- WHAT THE TASK REQUIRES
Show every line of the entries below that contains the string "sidebar", treating uppercase and lowercase as different.

[Entries for locating words and elements]

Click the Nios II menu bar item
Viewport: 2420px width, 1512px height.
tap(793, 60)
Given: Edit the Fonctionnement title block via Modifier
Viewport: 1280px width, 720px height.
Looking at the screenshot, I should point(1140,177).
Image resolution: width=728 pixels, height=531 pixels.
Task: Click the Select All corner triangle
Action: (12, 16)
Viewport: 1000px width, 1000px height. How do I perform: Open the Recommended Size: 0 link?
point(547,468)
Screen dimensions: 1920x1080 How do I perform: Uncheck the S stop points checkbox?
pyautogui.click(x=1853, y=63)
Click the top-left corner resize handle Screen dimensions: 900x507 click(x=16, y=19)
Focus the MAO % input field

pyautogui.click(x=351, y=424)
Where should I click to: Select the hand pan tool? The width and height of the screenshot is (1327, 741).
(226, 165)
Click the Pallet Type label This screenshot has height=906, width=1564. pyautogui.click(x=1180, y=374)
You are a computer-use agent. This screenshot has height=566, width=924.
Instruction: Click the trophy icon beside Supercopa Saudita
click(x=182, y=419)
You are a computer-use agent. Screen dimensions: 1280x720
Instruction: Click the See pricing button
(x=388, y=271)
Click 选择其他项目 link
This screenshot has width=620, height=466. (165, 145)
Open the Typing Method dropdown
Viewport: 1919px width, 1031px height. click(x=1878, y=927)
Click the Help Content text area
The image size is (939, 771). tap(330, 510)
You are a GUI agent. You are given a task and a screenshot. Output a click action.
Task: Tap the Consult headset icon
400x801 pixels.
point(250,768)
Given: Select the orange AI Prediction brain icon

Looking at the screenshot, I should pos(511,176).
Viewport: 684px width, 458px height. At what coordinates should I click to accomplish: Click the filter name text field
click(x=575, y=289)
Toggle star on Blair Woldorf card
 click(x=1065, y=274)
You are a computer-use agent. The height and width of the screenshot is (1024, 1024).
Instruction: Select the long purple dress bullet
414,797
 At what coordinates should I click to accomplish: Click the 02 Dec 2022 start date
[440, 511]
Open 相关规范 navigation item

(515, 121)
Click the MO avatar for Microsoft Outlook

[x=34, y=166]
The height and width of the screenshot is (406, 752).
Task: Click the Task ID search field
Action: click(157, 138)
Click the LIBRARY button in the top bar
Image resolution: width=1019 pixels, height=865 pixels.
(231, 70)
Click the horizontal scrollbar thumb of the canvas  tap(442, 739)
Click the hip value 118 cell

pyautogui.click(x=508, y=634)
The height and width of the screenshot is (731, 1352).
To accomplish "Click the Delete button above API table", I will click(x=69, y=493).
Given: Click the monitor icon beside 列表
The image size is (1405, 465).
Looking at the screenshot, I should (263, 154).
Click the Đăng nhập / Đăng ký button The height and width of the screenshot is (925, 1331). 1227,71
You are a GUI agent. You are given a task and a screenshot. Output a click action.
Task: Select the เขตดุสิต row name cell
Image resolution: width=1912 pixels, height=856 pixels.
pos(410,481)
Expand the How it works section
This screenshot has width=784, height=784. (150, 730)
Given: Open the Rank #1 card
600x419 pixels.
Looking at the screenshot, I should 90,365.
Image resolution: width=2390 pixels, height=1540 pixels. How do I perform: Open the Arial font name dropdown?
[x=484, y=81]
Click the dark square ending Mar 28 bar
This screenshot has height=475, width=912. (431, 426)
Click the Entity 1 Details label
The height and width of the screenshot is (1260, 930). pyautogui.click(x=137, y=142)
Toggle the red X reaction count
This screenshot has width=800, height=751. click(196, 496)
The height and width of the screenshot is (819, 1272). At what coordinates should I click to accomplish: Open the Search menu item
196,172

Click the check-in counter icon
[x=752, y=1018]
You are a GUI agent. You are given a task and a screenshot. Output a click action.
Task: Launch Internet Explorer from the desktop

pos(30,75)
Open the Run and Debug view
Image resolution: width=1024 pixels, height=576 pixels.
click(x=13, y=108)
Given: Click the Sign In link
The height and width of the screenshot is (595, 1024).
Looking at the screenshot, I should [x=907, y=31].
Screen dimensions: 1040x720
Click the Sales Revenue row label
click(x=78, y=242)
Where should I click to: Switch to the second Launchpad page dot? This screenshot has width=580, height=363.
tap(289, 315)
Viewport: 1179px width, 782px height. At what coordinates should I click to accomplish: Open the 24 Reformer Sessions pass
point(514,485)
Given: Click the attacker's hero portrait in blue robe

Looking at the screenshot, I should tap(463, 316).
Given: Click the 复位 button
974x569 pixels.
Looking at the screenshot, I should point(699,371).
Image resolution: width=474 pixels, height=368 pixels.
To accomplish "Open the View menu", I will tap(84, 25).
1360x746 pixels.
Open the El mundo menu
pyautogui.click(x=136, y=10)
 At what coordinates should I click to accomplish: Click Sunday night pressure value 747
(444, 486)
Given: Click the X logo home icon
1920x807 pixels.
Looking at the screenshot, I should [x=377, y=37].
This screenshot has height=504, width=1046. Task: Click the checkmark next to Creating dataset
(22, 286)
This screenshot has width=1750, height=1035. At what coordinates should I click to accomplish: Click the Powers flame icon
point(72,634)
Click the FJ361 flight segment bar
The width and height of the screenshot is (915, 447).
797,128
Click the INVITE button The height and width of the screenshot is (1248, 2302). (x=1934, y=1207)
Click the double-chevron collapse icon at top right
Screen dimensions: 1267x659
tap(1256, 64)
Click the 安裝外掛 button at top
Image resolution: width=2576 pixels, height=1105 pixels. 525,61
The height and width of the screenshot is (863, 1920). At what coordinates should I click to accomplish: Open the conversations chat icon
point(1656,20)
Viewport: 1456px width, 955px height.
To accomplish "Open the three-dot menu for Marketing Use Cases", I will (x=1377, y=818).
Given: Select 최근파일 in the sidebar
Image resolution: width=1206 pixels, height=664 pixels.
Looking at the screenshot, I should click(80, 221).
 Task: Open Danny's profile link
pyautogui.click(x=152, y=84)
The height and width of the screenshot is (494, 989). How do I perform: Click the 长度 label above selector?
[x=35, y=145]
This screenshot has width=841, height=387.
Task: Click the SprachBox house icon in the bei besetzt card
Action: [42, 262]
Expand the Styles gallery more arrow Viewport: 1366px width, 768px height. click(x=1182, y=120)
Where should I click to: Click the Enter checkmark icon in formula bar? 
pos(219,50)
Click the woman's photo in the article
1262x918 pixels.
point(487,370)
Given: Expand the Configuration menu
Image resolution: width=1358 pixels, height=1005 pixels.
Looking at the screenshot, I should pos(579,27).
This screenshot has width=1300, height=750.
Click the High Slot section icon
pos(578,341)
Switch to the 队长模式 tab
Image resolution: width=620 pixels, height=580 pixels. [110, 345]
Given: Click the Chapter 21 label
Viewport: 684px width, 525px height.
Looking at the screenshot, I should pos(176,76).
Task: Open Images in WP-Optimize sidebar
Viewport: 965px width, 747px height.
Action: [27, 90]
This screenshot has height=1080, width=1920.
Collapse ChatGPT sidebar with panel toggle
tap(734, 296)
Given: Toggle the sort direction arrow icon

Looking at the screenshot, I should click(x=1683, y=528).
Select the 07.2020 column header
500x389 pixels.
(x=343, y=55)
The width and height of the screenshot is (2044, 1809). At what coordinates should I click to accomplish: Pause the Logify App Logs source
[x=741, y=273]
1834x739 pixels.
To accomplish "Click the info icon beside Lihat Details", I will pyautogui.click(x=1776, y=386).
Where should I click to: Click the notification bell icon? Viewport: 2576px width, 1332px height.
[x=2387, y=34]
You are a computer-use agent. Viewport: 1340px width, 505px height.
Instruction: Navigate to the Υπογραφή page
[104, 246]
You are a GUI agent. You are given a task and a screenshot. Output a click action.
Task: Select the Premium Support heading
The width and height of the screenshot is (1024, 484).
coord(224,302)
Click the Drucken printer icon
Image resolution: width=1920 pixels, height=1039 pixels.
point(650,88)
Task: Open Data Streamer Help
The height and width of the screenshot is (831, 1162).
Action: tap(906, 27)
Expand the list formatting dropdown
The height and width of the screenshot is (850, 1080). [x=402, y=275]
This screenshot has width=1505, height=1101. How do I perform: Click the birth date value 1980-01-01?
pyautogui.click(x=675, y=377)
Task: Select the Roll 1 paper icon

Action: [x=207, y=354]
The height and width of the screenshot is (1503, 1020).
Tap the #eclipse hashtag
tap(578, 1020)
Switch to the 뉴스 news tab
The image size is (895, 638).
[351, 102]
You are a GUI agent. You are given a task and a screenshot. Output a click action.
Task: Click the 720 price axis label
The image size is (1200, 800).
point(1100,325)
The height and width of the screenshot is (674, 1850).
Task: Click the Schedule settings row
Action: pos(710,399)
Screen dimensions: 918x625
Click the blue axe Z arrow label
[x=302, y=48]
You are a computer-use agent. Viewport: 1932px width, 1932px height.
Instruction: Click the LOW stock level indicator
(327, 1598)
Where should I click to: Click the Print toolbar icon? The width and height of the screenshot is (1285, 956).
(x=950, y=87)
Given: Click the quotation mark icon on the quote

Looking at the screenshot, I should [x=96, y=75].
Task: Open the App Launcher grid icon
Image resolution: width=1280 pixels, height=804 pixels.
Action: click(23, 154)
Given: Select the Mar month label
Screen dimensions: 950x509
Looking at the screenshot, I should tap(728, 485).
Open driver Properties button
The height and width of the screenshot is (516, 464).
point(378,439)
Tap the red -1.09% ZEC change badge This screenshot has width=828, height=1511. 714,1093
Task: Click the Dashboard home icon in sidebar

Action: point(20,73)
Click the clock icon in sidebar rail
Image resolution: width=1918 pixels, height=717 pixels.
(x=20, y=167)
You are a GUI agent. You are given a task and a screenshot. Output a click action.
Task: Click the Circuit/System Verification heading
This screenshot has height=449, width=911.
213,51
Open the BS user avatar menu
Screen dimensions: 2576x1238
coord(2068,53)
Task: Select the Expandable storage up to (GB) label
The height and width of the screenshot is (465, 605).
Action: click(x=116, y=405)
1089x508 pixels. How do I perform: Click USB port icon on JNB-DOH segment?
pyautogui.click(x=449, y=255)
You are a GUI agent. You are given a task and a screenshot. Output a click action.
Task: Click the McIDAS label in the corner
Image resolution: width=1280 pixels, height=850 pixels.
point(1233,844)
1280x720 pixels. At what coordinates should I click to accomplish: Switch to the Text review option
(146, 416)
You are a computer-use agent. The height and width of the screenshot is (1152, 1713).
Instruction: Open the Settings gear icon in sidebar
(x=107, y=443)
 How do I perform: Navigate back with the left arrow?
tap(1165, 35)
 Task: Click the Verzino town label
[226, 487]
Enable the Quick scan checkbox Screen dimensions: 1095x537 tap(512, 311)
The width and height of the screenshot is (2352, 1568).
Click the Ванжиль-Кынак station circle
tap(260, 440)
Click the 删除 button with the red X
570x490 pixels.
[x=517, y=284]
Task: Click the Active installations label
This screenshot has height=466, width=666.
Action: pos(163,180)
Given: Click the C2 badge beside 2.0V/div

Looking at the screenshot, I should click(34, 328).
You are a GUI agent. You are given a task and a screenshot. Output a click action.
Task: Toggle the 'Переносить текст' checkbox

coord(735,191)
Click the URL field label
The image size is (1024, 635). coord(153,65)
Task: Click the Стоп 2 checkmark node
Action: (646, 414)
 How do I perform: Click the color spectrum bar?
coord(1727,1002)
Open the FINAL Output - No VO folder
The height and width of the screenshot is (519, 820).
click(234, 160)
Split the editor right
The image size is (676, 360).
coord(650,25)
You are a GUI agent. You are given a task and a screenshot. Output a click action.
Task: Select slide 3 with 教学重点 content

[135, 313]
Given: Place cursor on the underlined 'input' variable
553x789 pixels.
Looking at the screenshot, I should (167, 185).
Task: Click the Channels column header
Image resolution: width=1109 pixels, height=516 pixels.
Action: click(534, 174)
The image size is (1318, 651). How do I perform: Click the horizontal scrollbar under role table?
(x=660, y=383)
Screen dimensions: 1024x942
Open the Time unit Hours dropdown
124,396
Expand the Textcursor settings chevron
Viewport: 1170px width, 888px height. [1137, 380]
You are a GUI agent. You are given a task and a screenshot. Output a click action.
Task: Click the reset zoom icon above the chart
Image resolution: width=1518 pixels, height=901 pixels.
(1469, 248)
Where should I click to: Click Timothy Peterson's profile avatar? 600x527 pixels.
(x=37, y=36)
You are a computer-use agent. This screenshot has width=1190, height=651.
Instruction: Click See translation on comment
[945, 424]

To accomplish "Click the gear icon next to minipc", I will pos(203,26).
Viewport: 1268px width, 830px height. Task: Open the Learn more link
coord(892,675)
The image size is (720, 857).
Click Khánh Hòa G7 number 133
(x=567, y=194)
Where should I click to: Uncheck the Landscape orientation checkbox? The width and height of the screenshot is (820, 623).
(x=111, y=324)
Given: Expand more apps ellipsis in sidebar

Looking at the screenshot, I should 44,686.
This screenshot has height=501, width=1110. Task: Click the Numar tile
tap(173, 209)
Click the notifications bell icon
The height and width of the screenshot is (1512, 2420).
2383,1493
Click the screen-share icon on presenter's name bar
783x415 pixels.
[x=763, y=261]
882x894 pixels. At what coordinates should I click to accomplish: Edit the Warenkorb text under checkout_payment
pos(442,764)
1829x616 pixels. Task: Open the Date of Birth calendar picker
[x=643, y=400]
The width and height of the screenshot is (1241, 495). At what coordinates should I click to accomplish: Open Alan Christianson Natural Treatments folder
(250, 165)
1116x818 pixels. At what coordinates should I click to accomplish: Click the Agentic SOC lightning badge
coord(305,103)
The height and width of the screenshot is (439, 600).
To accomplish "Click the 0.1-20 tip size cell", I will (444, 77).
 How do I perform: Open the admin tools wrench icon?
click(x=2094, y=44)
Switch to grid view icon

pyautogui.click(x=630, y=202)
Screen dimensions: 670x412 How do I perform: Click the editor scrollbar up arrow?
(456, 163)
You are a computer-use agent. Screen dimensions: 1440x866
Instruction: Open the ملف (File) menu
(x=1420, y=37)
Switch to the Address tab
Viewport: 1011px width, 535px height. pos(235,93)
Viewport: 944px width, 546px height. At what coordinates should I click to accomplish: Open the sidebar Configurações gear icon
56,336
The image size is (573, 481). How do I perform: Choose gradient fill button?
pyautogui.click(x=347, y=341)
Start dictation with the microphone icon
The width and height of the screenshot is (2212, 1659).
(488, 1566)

- COMPLETED TASK
Given: Select 최근파일 in the sidebar
Task: Open Images in WP-Optimize sidebar
Collapse ChatGPT sidebar with panel toggle
Task: Click the Dashboard home icon in sidebar
Click the clock icon in sidebar rail
Instruction: Open the Settings gear icon in sidebar
Given: Expand more apps ellipsis in sidebar
Viewport: 944px width, 546px height. At what coordinates should I click to accomplish: Open the sidebar Configurações gear icon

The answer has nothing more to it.